Strangely, though, part of what drives this 90-minute work is just that kind of sliding by and going: the stylized yet casually cool demeanor of runway models and the apparent out-of-bodiness of erotic dancers. Yet, Harrell employs these same methods of presentation to question whether we've unknowingly slipped past an age of irony into one in which a renewed sincerity--an embodied sincerity--has regained a legitimate place within contemporary dance. The acknowledged sincerity of Olivier Messiaen's Quartet for the End of Time--a work of celestial beauty created inside the hell of Nazi imprisonment--provides the sticky base for Harrell's imaginative, multimedia exploration.
Dancers Sirah Foighel, Will Gordon, Liz Santoro and Christina Vasileiou provide exceptional performances (with the additional challenge of frequent nudity).
In his program notes, Harrell writes:
This dance is nothing more and nothing less than Maybe to spectacle. Maybe to virtuosity. Maybe to transformations and magic and make believe. Maybe to glamour and transcendancy of the star image. Maybe to the heroic.....Maybe to style....Maybe to seduction of the spectator by the wiles of the performer....Maybe to moving or being moved.

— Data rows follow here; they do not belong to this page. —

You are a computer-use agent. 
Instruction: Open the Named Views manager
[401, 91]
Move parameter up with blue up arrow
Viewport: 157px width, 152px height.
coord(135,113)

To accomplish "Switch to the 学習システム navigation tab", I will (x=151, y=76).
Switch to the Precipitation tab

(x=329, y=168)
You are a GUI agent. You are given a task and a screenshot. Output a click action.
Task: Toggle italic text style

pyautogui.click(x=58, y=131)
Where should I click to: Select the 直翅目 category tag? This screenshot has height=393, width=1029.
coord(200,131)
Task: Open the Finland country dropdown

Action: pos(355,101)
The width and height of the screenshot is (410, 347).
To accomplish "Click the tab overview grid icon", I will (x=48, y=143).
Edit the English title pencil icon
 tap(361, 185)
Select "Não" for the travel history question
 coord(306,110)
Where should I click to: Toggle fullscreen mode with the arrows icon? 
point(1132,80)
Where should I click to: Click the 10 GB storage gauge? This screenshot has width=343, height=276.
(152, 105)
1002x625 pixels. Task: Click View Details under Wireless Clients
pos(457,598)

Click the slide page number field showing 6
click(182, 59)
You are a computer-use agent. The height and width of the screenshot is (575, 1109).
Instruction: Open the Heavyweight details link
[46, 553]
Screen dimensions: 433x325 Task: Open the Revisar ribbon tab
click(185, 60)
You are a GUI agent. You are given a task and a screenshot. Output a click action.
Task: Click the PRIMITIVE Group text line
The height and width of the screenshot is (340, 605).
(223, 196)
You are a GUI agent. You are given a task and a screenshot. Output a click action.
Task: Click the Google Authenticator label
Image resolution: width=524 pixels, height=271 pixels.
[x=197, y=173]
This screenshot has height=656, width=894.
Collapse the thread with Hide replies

Are you ready for that? Virtuosity, magic, glamour, heroism, style...it's all there in Quartet, if you want it. The production issues from the murky, gloomy underground, haunted by the dead, and yet it dazzles. The visual elements--Erik Flatmo's set, Thomas Dunn's lighting and imagery by David Bergé and Harrell--conjure a space of shifting dimensionality, one that flattens, one moment, and fattens, the next.
Projected images face us straight on or, seductively, fold away sideways, as if someone is manipulating a giant pair of those skinny iPods. Messiaen's music has somehow magnetized samples from the likes of Imani Uzuri, Nina Simone, DJ Assault and Antony & The Johnsons. The energy of the imagery, sounds, and performance is richly layered but never hectic. The stylistic sophistication and the underlying sincerity contain each other, locked together like yin and yang.
This is a master work, one that will be remembered as a highlight of this dance season and of Harrell's provocative career.
Quartet for the End of Time continues tonight through Saturday at Dance Theater Workshop with performances at 7:30pm. Tonight, Thursday, meet Harrell for a pre-show "Coffee and Conversation" talk with Stephen Greco at 6:30pm in DTW's lobby.
In addition, Harrell will show Tickle the Sleeping Giant (stage number 8)--a "permanent work-in-progress"--on Saturday at 2pm (free to Quartet ticket holders).